Last week in Novi Sad, Serbia, in a city that is preparing its candidacy for the European capital of culture 2020, was marked by numerous events dedicated to the commemoration of the Novi Sad Raid, a crime that took place from 21st until 23rd of January, 1942 and during which the occupiers shot and threw under the icy Danube waters many citizens of Novi Sad of Jewish, Serbian and Roma nationality.
Within the program Freezing Silence – commemoration of the victims of the Novi Sad Raid in 1942, which was organised by the Cultural Centre of Novi Sad under the patronage of the City of Novi Sad, all the employees of this institution, together with numerous citizens of Novi Sad, wrote the names of the Raid victims for days, for the commemoration performance for the victims that was organized on Tuesday, 23rd of January, on the Liberty Square. From 10am until 4pm, stones with the names of people murdered during those cold January days of 1942, were displayed on the Square, allowing the citizens of Novi Sad to pay their respect to all the victims of the most painful crime in the history of the city.
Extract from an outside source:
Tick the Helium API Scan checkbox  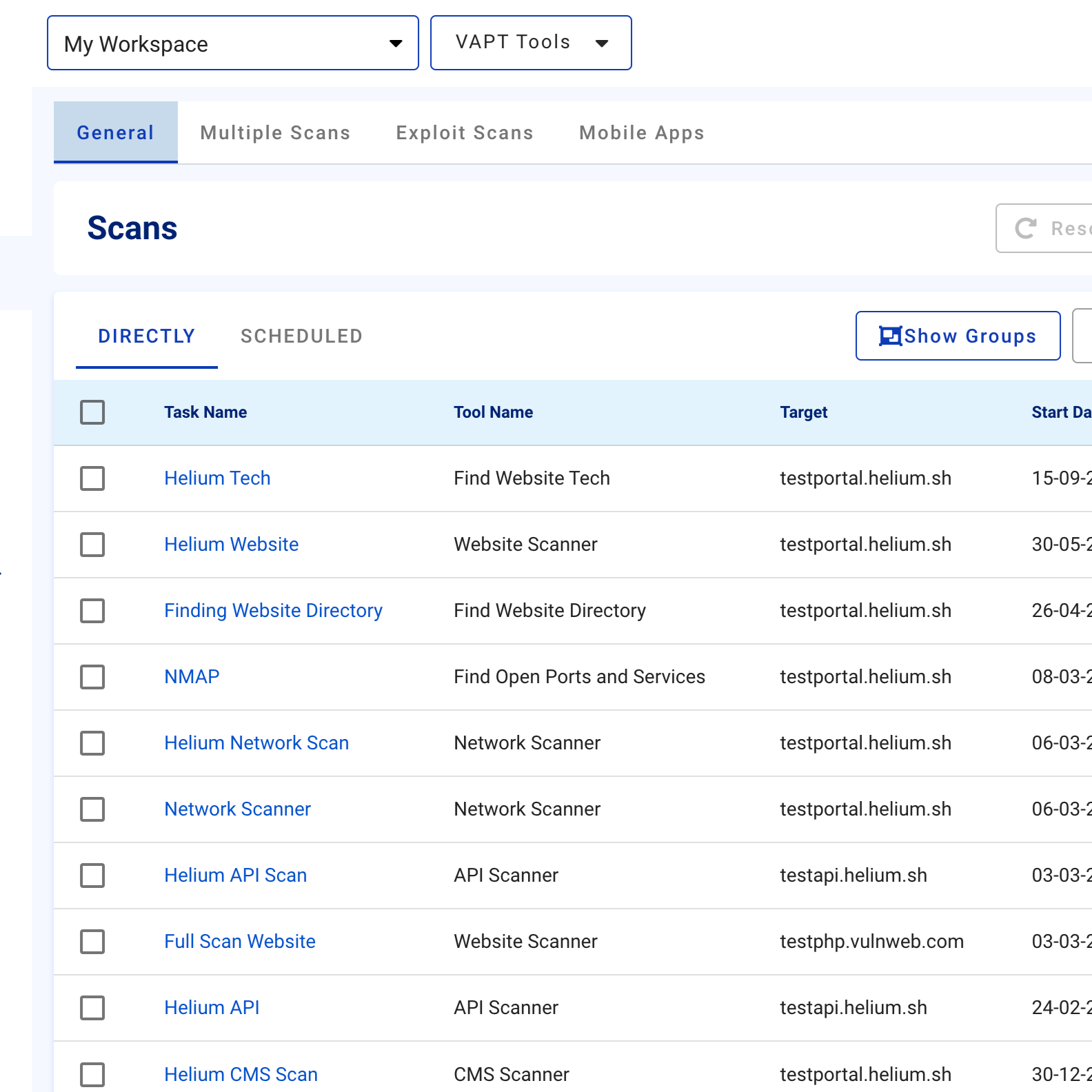pyautogui.click(x=92, y=876)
‘It is important to cultivate cultural memory, because the victims deserve this. Due to that, here, on the Liberty square, stones are displayed with the names of the victims of the Novi Sad raid: Jewish, Serbian, and Roma people. According to a Jewish tradition, a stone is left on the cemetery in memory of the dead, because a stone lasts forever, while flowers wither. Just like the stones last forever, we want our memory to be eternal as well. Again this year, the Cultural Center of Novi Sad has joined the commemoration of this date, one of the most tragic in the history of our city. We organized the event “Freezing silence”, within which we hosted book promotions, movie screenings, and exhibitions in three of our galleries. The pupils from the Novi Sad schools were able to see and hear the testimonies of the survivors for the first time. In the end, we organized this symbolic commemoration on the Square. I am very pleased that the Israeli embassy recognized our effort to foster the culture of memory, and I am thankful to Mr Yossef Levy for being with us today’ – said dr Andrej Fajgelj, director of the Cultural Centre of Novi Sad. After showing the multimedia exhibition in the Cultural Center of Novi Sad to the ambassador, Mr Fajgelj arrived to the Liberty Square together with Mr Levy, where the citizens of Novi Sad were coming from early morning to pay their respect to the victims of the Raid.
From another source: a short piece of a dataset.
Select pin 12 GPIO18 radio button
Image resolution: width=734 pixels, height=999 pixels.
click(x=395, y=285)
Mr Yossef Levy said that this date is very important for all the citizens of Novi Sad, as well as to the citizens of Israel and Serbia. ‘This is a terrible crime committed by the Germans, or – in this case – their war allies, the Hungarians. This day is closely related to the cultural identity of the Jewish people, and it is very important to mark it in a dignified manner. The Novi Sad Raid connects the fates of the Jewish, Serbian, and Roma people who were murdered in Novi Sad. I have visited the Cultural Centre of Novi Sad, Mr Andrej Fajgelj was my guide, and I saw the young people who came to learn and see what was going on in Novi Sad on this day. I believe that it is crucial that a crime like this is never forgotten and that this day is commemorated’ said Mr Levy and stressed that ‘it is important that the representatives of diplomacy, not only from Israel, but from other countries as well, come to commemorate this date, because it is an important date in the history of Holocaust in ex-Yugoslavia. I am thankful to the church for being a part of the commemoration, because it represents connection with the Jewish community.’
This commemoration, organised by the Cultural Centre of Novi Sad, showed that Novi Sad remembers each individual that is known to have perished in the Raid, and Novi Sad is still looking for names of each victim lost during those cold January days 72 years ago. Names of victims were written and impressed in stones that were set on the main square in Novi Sad yesterday and thereby in our memory as well. The commemoration showed that Novi Sad did forgive, but does not forget.